Inserito da Tiziana Marchi.
 
Carla Codrignani, il suo articolo "Il dibattito sul femminismo e l'attualità delle e sulle donne. Segnali (anche positivi) di mondi in movimento", mi offre l'occasione, ancora una volta, di ritornare su questo argomento, visto da una angolazione diversa e su problemi delle donne, diversi da quelli che trovano tradizionalmente e usualmente spazio nel dibattito sul femminismo e sulla condizione della donna, anche sulle pagine della stampa di genere.
Carla Codrignani, richiama nel suo intervento articoli sulle donne apparsi nel Corriere della sera e cita opinioni di alcune donne impegnate a vario titolo nell'ambito del femminismo.

Elena Ribet, a sua volta, affronta il tema dei movimenti, dei gruppi, dell'associazionismo e scrive:
"L'universo dei gruppi e dei movimenti "femminili" e "neofemministi" non sempre riesce a costruire una rete in grado di sbloccare i meccanismi che negano la rappresentanza e gli spazi alle donne. Inoltre le differenze fra i vari gruppi rischiano di rappresentare un ostacolo, nella misura in cui diventano una competizione intellettuale, sui luoghi, sulle opportunità. Le differenze sono anche una ricchezza, certamente. Il problema è la frammentazione degli obiettivi".... "L'egoismo ipertrofico ha degli effetti collaterali, che consistono nel dover rinunciare alla propria umanità, nell'incapacità di costruire e mantenere alleanze, nella difficoltà ad avere una visione a medio e lungo termine. Ci imbattiamo così nelle nuove schiavitù, in nuovi pericoli e in nuove alienazioni".

Analisi e opinioni condivisibili.
Ora, però, veniamo al problema visto come detto sopra da una angolazione diversa. Diversa non perchè è fuori dal femminismo, dal mondo delle donne, dalla loro condizione. Anzi, siamo dentro alla questione fino in fondo. Il problema è che si tratta di un aspetto da sempre e ancor oggi invisibile, trascurato, ignorato o mal posto.
Mi riferisco alle donne come me, a quelle con disabilità.

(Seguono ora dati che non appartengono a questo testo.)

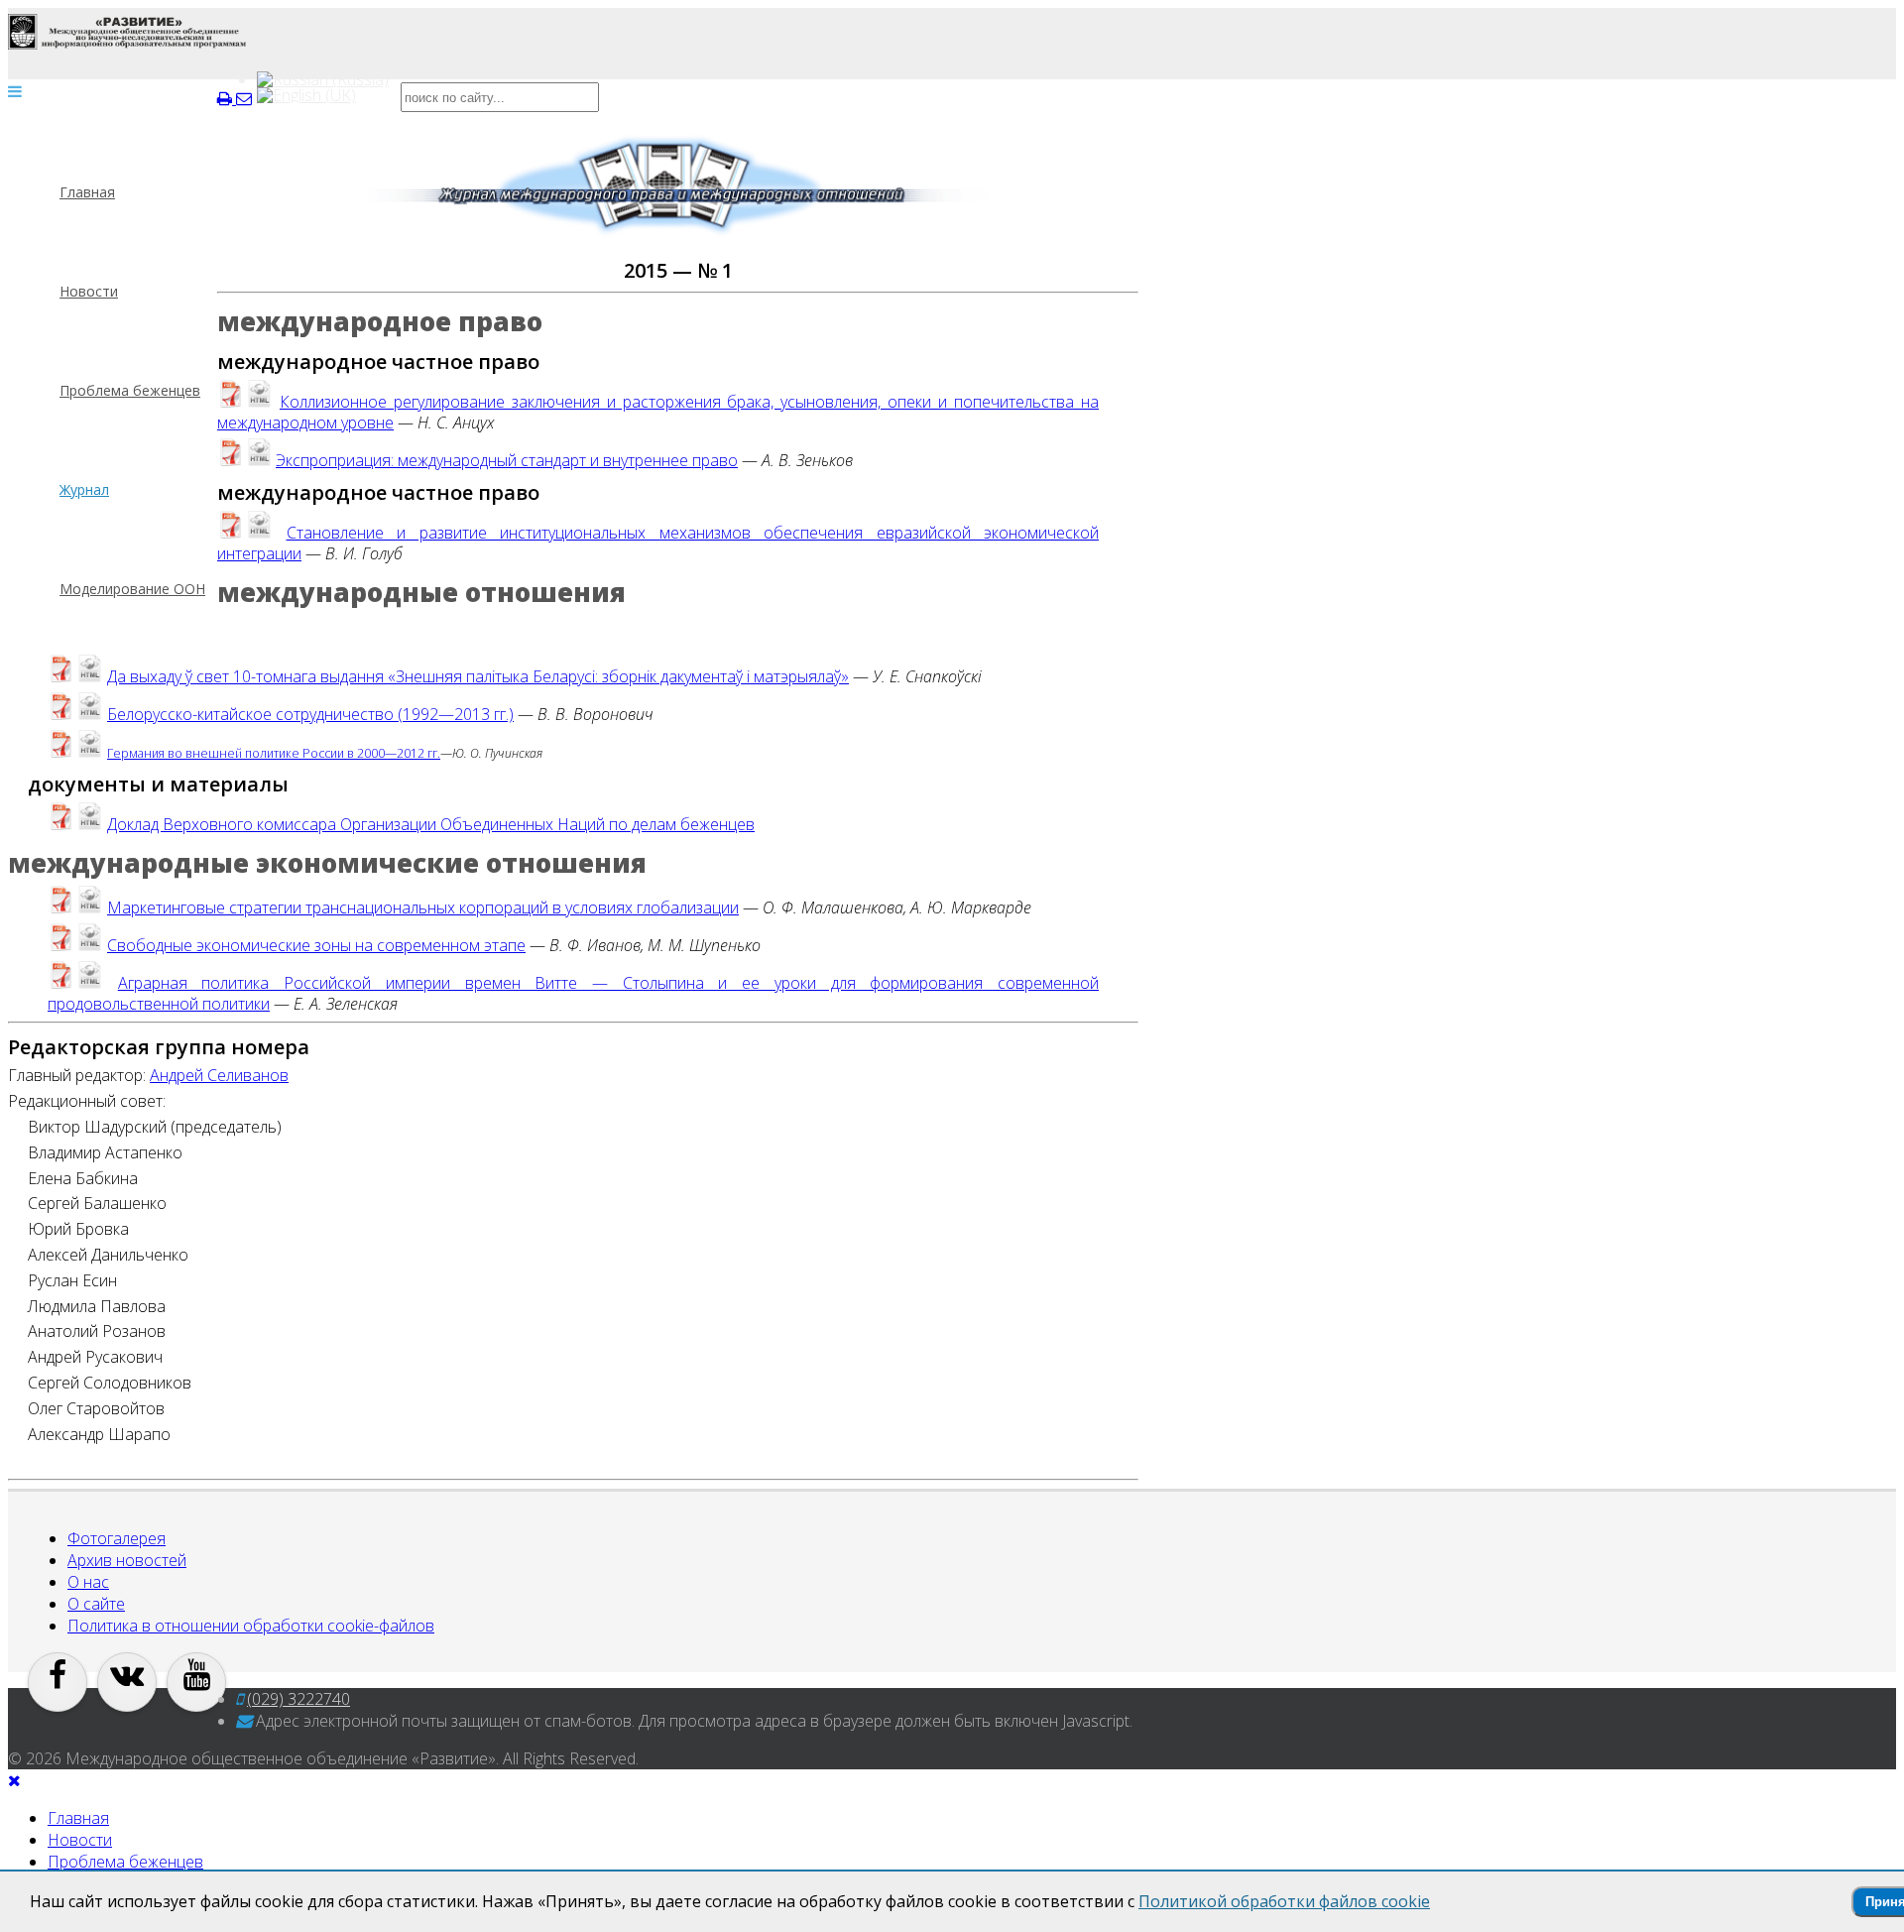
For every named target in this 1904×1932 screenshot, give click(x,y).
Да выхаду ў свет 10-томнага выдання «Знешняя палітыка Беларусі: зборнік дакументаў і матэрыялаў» (478, 676)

Ho contribuito a fondare il Movimento Rinnovamento Democratico in cui trovano posto disabili, le loro famiglie, i cittadini con loro solidali che lottano per i diritti, le  pari opportunità, il rinnovamento e la democrazia.
L'obbiettivo è l'impegno a rinnovare, con chi ci sta, la politica delle disabilità nel solco dei principi della Convenzione dell'ONU sui diritti delle persone con disabilità, divenuta da circa un anno legge dello stato.
Il MRD, ha promosso la formazione di una lista di discussione dal titolo: donnediversamenteuguali, di cui io sono master, con l'obbiettivo di creare un gruppo di discussione e di incontro di donne.
Un luogo dove si possano incontrare le donne con le loro differenze e le loro diversità.
Differenze e diversità non intese come categorie di status ma differenze e diversità che naturalmente ognuna di noi, ogni,essere umano porta con sè per tutta la vita.
Noi donne con disabilità non siamo diverse dalle altre donne,a causa della nostra disabilità. La nostra diversità non è data dalla disabilità ma dal fatto che tutte, per natura siamo diverse. Noi abbiamo dei problemi in più che diventano una doppia discriminazione nell'affrontare la vita quotidiana, nel lavoro, nella scuola, nella società e persino in famiglia.
Noi, donne con disabilità, come si legge nella Convenzione dell'ONU, viviamo una discriminazione doppia, come la vivono milioni di donne e bambine in altri angoli del mondo.
Le questioni che le riflessioni della Codrignani e della Ribet sottendono, finiscono con l'essere le stesse di sempre.
La Ribet sostiene che le differenze sono una ricchezza. Come non essere d'accordo? Ma nella pratica e nella vita di ogni giorno, nei movimenti, nelle organizzazioni, nei partiti politici, nella società tutta è riscontrabile, è reale questa affermazione?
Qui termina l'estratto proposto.